++++ PROVIDED RECORDS ++++

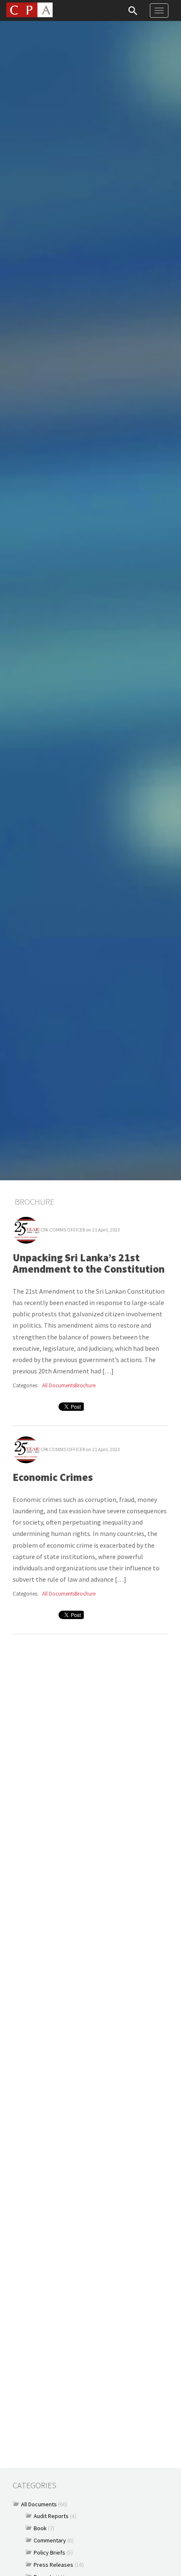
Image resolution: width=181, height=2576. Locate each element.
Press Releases (53, 2564)
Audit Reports (51, 2516)
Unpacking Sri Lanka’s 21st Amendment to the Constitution (89, 1263)
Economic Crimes (53, 1477)
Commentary (50, 2540)
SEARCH (132, 10)
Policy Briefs (49, 2552)
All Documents (58, 1385)
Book (40, 2528)
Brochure (85, 1385)
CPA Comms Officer (62, 1229)
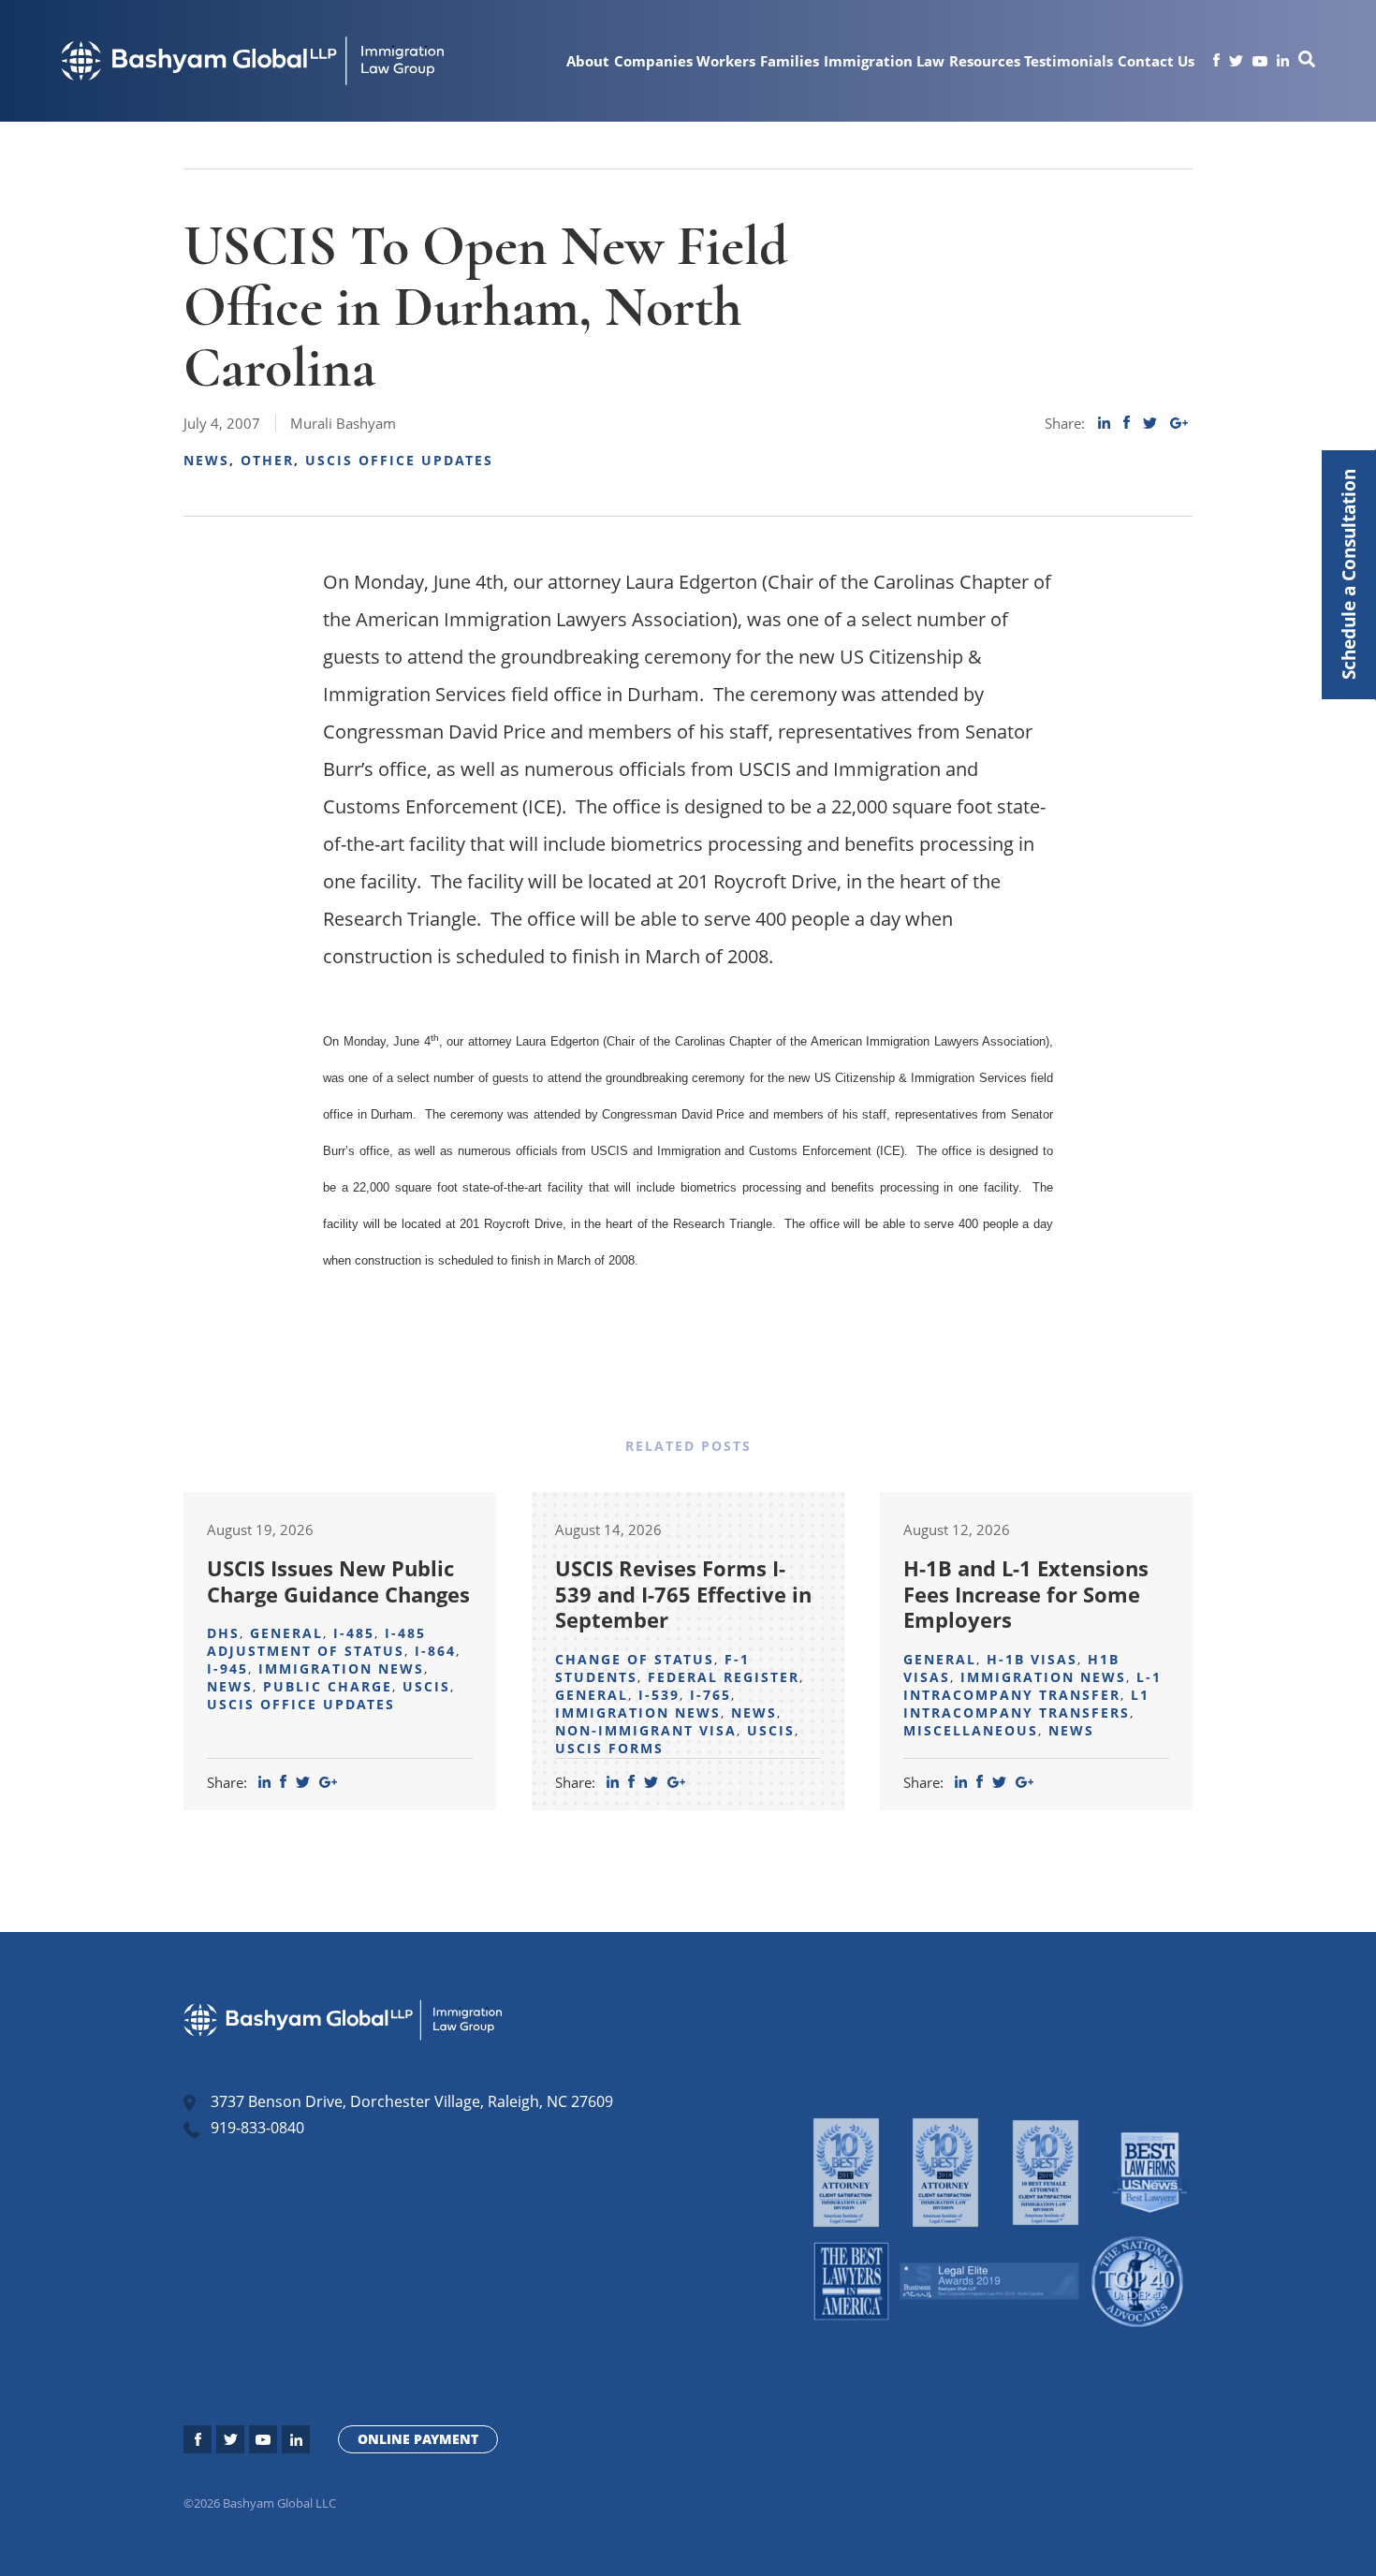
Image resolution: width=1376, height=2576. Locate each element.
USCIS (426, 1686)
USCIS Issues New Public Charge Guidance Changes (338, 1581)
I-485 (353, 1633)
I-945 (227, 1668)
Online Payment (418, 2439)
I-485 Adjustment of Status (316, 1642)
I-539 (659, 1695)
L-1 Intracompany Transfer (1032, 1686)
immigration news (341, 1668)
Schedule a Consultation (1348, 575)
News (206, 460)
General (286, 1633)
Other (267, 460)
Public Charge (327, 1686)
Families (789, 60)
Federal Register (723, 1677)
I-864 (435, 1651)
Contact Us (1156, 60)
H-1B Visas (1032, 1659)
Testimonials (1068, 60)
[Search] (1306, 61)
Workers (725, 60)
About (587, 60)
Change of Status (634, 1659)
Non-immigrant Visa (646, 1730)
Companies (653, 60)
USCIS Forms (609, 1748)
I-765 (710, 1695)
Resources (984, 60)
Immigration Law (884, 60)
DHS (223, 1633)
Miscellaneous (970, 1730)
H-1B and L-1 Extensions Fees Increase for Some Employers (1026, 1593)
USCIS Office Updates (399, 460)
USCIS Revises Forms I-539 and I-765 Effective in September (683, 1593)
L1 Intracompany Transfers (1026, 1703)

++++

# WORK ORDER
Once the pictures are dropped, repeat the data above exactly.

# ANSWER TO THIS PROBLEM
Image resolution: width=181, height=2576. Locate each element.
Press Releases (53, 2564)
Audit Reports (51, 2516)
Unpacking Sri Lanka’s 21st Amendment to the Constitution (89, 1263)
Economic Crimes (53, 1477)
Commentary (50, 2540)
SEARCH (132, 10)
Policy Briefs (49, 2552)
All Documents (58, 1385)
Book (40, 2528)
Brochure (85, 1385)
CPA Comms Officer (62, 1229)
Image resolution: width=1376, height=2576. Locate each element.
USCIS (426, 1686)
USCIS Issues New Public Charge Guidance Changes (338, 1581)
I-485 (353, 1633)
I-945 (227, 1668)
Online Payment (418, 2439)
I-485 Adjustment of Status (316, 1642)
I-539 (659, 1695)
L-1 Intracompany Transfer (1032, 1686)
immigration news (341, 1668)
Schedule a Consultation (1348, 575)
News (206, 460)
General (286, 1633)
Other (267, 460)
Public Charge (327, 1686)
Families (789, 60)
Federal Register (723, 1677)
I-864 (435, 1651)
Contact Us (1156, 60)
H-1B Visas (1032, 1659)
Testimonials (1068, 60)
[Search] (1306, 61)
Workers (725, 60)
About (587, 60)
Change of Status (634, 1659)
Non-immigrant Visa (646, 1730)
Companies (653, 60)
USCIS Forms (609, 1748)
I-765 (710, 1695)
Resources (984, 60)
Immigration Law (884, 60)
DHS (223, 1633)
Miscellaneous (970, 1730)
H-1B and L-1 Extensions Fees Increase for Some Employers (1026, 1593)
USCIS Office Updates (399, 460)
USCIS Revises Forms I-539 and I-765 Effective in September (683, 1593)
L1 Intracompany Transfers (1026, 1703)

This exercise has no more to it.